Aim -
Could you copy out every one of the following records word for word?

Data entries -
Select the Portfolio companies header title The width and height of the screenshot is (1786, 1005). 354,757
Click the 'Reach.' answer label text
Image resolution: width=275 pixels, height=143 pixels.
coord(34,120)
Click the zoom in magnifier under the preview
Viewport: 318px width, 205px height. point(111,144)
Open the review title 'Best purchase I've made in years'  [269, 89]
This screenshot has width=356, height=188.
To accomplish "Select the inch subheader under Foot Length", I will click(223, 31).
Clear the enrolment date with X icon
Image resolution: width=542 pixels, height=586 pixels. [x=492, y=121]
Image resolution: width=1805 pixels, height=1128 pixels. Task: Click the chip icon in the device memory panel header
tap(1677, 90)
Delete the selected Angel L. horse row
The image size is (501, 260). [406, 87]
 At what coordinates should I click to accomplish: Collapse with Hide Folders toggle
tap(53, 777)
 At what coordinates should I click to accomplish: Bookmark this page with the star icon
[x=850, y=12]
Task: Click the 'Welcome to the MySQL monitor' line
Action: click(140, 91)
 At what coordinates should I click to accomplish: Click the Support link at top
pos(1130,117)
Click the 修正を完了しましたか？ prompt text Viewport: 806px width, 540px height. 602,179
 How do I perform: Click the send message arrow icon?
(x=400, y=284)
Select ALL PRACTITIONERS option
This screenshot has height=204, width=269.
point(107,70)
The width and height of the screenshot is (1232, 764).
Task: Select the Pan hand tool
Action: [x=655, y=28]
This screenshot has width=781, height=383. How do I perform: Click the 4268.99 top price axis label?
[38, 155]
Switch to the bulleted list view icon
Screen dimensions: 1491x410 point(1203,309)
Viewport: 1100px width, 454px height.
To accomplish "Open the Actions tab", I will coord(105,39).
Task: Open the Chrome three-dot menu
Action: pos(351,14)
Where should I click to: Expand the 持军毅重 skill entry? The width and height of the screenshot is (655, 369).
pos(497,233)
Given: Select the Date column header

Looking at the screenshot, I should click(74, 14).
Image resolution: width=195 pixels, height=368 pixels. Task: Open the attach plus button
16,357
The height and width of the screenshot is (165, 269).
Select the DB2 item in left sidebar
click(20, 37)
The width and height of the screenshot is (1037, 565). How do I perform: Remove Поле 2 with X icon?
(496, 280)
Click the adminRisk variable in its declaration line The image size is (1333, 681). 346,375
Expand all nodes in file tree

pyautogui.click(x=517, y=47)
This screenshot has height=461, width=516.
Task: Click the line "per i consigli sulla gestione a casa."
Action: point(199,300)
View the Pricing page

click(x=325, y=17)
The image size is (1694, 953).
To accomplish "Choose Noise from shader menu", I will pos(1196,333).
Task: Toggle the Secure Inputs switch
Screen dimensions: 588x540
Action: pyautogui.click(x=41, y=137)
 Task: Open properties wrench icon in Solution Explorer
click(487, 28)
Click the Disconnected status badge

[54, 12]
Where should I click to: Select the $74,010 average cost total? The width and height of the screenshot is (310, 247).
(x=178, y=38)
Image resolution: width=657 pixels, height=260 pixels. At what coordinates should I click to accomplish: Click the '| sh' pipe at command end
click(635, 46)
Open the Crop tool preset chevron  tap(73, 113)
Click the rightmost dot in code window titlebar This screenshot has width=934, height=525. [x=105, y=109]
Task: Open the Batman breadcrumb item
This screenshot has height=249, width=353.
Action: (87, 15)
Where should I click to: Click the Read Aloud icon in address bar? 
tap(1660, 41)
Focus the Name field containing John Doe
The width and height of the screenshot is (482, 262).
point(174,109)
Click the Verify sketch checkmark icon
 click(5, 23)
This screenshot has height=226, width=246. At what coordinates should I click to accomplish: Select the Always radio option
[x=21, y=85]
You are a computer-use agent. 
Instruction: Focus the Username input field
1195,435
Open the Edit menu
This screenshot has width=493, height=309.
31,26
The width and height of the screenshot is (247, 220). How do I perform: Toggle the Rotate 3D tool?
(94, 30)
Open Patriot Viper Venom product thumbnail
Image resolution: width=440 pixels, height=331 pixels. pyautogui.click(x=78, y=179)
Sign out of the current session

Task solution -
Select the Portfolio companies header title The width and height of the screenshot is (1786, 1005). 354,757
Click the 'Reach.' answer label text
Image resolution: width=275 pixels, height=143 pixels.
coord(34,120)
Click the zoom in magnifier under the preview
Viewport: 318px width, 205px height. point(111,144)
Open the review title 'Best purchase I've made in years'  [269, 89]
This screenshot has width=356, height=188.
To accomplish "Select the inch subheader under Foot Length", I will click(223, 31).
Clear the enrolment date with X icon
Image resolution: width=542 pixels, height=586 pixels. [x=492, y=121]
Image resolution: width=1805 pixels, height=1128 pixels. Task: Click the chip icon in the device memory panel header
tap(1677, 90)
Delete the selected Angel L. horse row
The image size is (501, 260). [406, 87]
 At what coordinates should I click to accomplish: Collapse with Hide Folders toggle
tap(53, 777)
 At what coordinates should I click to accomplish: Bookmark this page with the star icon
[x=850, y=12]
Task: Click the 'Welcome to the MySQL monitor' line
Action: click(140, 91)
 At what coordinates should I click to accomplish: Click the Support link at top
pos(1130,117)
Click the 修正を完了しましたか？ prompt text Viewport: 806px width, 540px height. 602,179
 How do I perform: Click the send message arrow icon?
(x=400, y=284)
Select ALL PRACTITIONERS option
This screenshot has height=204, width=269.
point(107,70)
The width and height of the screenshot is (1232, 764).
Task: Select the Pan hand tool
Action: [x=655, y=28]
This screenshot has width=781, height=383. How do I perform: Click the 4268.99 top price axis label?
[38, 155]
Switch to the bulleted list view icon
Screen dimensions: 1491x410 point(1203,309)
Viewport: 1100px width, 454px height.
To accomplish "Open the Actions tab", I will coord(105,39).
Task: Open the Chrome three-dot menu
Action: pos(351,14)
Where should I click to: Expand the 持军毅重 skill entry? The width and height of the screenshot is (655, 369).
pos(497,233)
Given: Select the Date column header

Looking at the screenshot, I should click(74, 14).
Image resolution: width=195 pixels, height=368 pixels. Task: Open the attach plus button
16,357
The height and width of the screenshot is (165, 269).
Select the DB2 item in left sidebar
click(20, 37)
The width and height of the screenshot is (1037, 565). How do I perform: Remove Поле 2 with X icon?
(496, 280)
Click the adminRisk variable in its declaration line The image size is (1333, 681). 346,375
Expand all nodes in file tree

pyautogui.click(x=517, y=47)
This screenshot has height=461, width=516.
Task: Click the line "per i consigli sulla gestione a casa."
Action: point(199,300)
View the Pricing page

click(x=325, y=17)
The image size is (1694, 953).
To accomplish "Choose Noise from shader menu", I will pos(1196,333).
Task: Toggle the Secure Inputs switch
Screen dimensions: 588x540
Action: pyautogui.click(x=41, y=137)
 Task: Open properties wrench icon in Solution Explorer
click(487, 28)
Click the Disconnected status badge

[54, 12]
Where should I click to: Select the $74,010 average cost total? The width and height of the screenshot is (310, 247).
(x=178, y=38)
Image resolution: width=657 pixels, height=260 pixels. At what coordinates should I click to accomplish: Click the '| sh' pipe at command end
click(635, 46)
Open the Crop tool preset chevron  tap(73, 113)
Click the rightmost dot in code window titlebar This screenshot has width=934, height=525. [x=105, y=109]
Task: Open the Batman breadcrumb item
This screenshot has height=249, width=353.
Action: (87, 15)
Where should I click to: Click the Read Aloud icon in address bar? 
tap(1660, 41)
Focus the Name field containing John Doe
The width and height of the screenshot is (482, 262).
point(174,109)
Click the Verify sketch checkmark icon
 click(5, 23)
This screenshot has height=226, width=246. At what coordinates should I click to accomplish: Select the Always radio option
[x=21, y=85]
You are a computer-use agent. 
Instruction: Focus the Username input field
1195,435
Open the Edit menu
This screenshot has width=493, height=309.
31,26
The width and height of the screenshot is (247, 220). How do I perform: Toggle the Rotate 3D tool?
(94, 30)
Open Patriot Viper Venom product thumbnail
Image resolution: width=440 pixels, height=331 pixels. pyautogui.click(x=78, y=179)
Sign out of the current session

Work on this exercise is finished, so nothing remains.